- **What the task requires**
Give the records below again, word for word. No pictures belong in the copy.

Stored data entries
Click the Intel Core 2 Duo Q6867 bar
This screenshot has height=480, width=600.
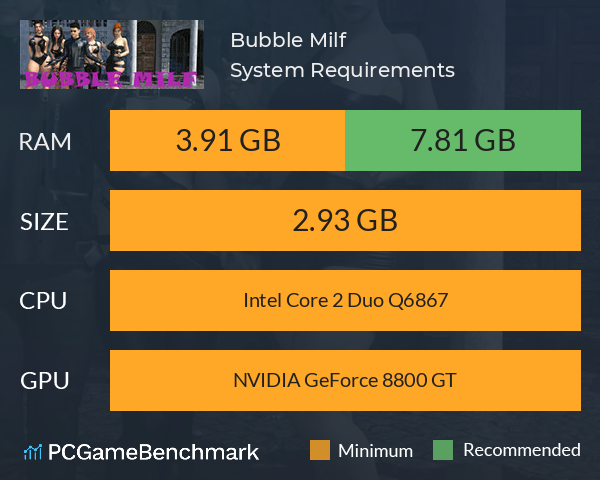346,300
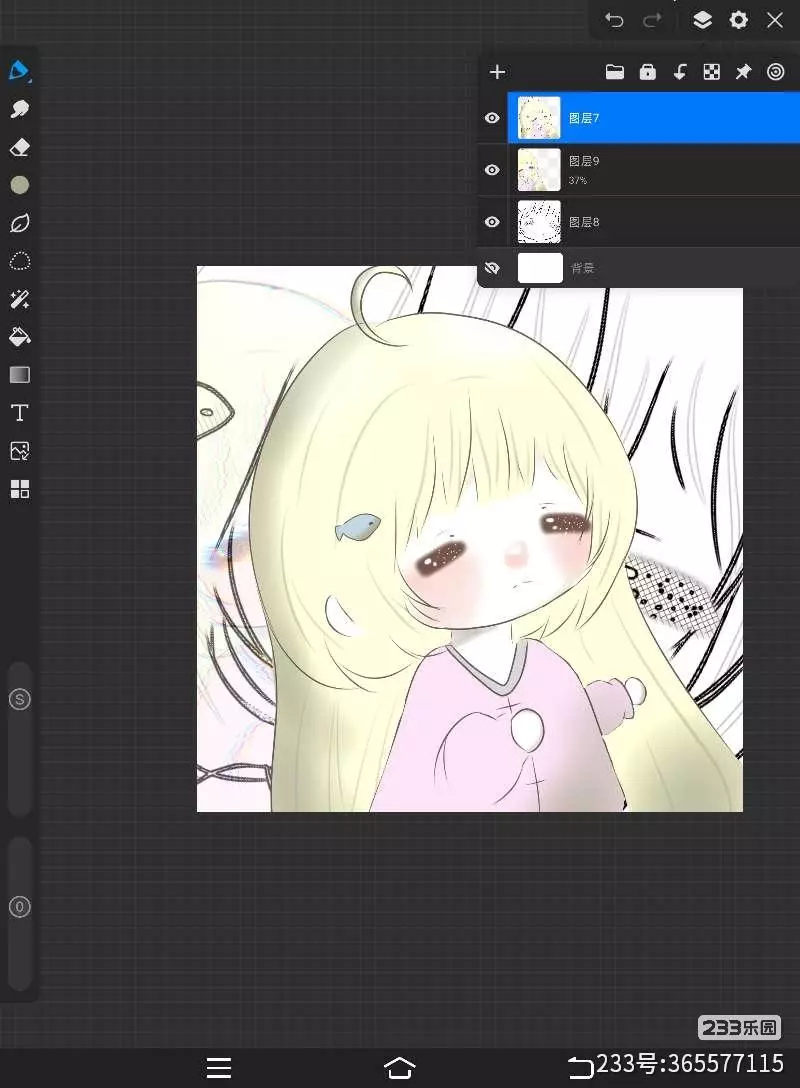Add a new layer with plus button
The height and width of the screenshot is (1088, 800).
point(497,72)
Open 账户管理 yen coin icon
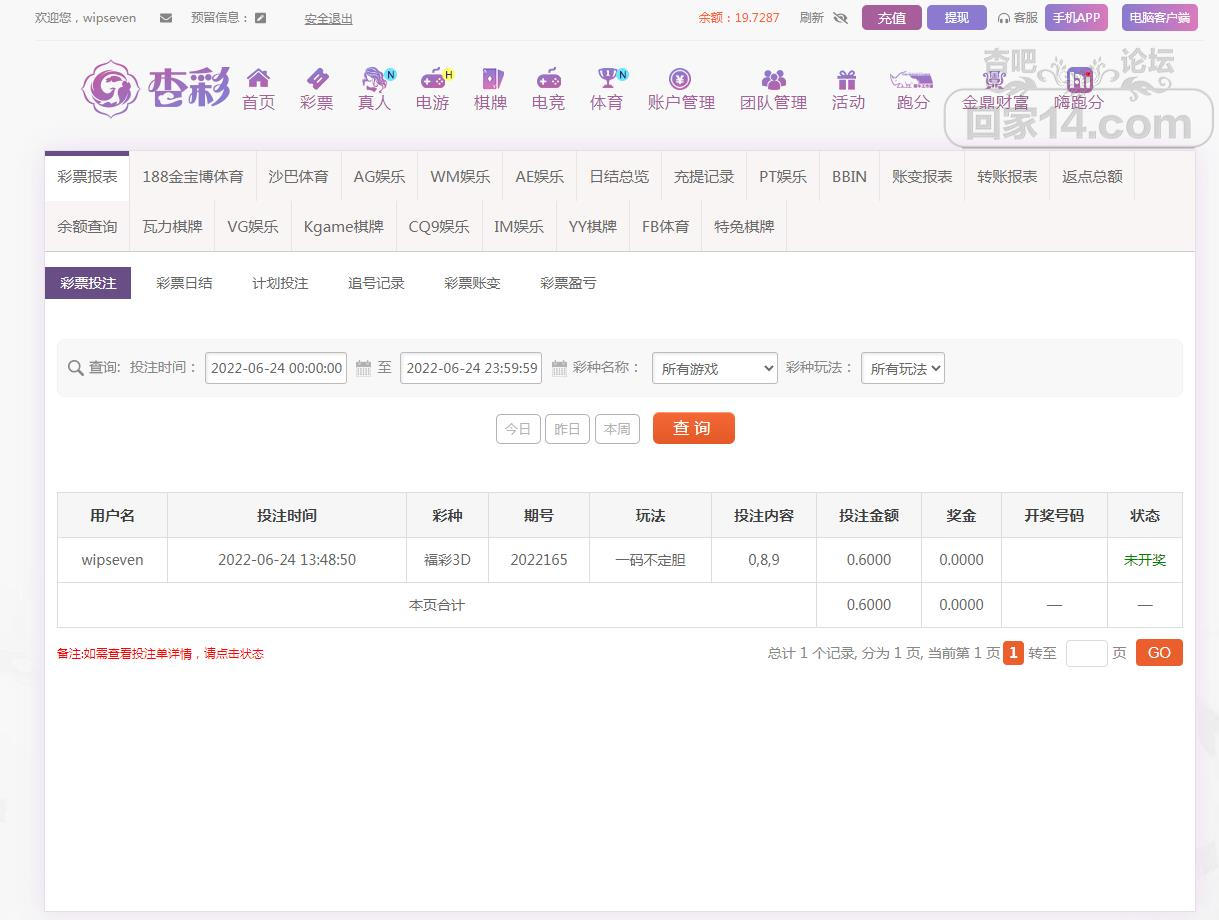 [x=680, y=79]
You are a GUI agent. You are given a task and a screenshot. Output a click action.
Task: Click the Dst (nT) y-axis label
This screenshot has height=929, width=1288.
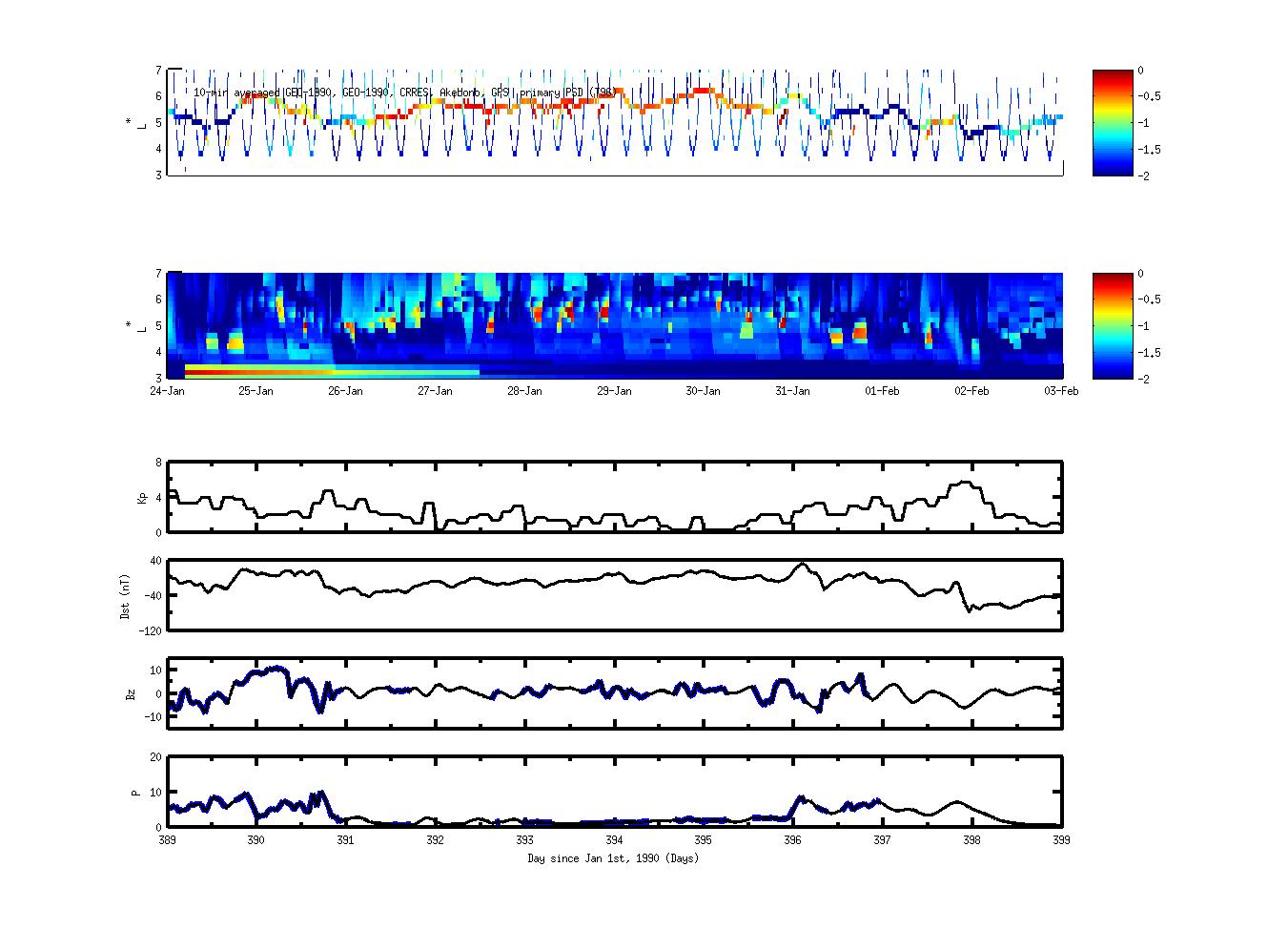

- **Reply to the task**
Click the Intel Core 2 Duo Q6867 bar
This screenshot has height=480, width=600.
346,300
Add a new layer with plus button
The height and width of the screenshot is (1088, 800).
point(497,72)
Open 账户管理 yen coin icon
 [x=680, y=79]
You are a GUI agent. You are given a task and a screenshot. Output a click action.
Task: Click the Dst (nT) y-axis label
This screenshot has height=929, width=1288.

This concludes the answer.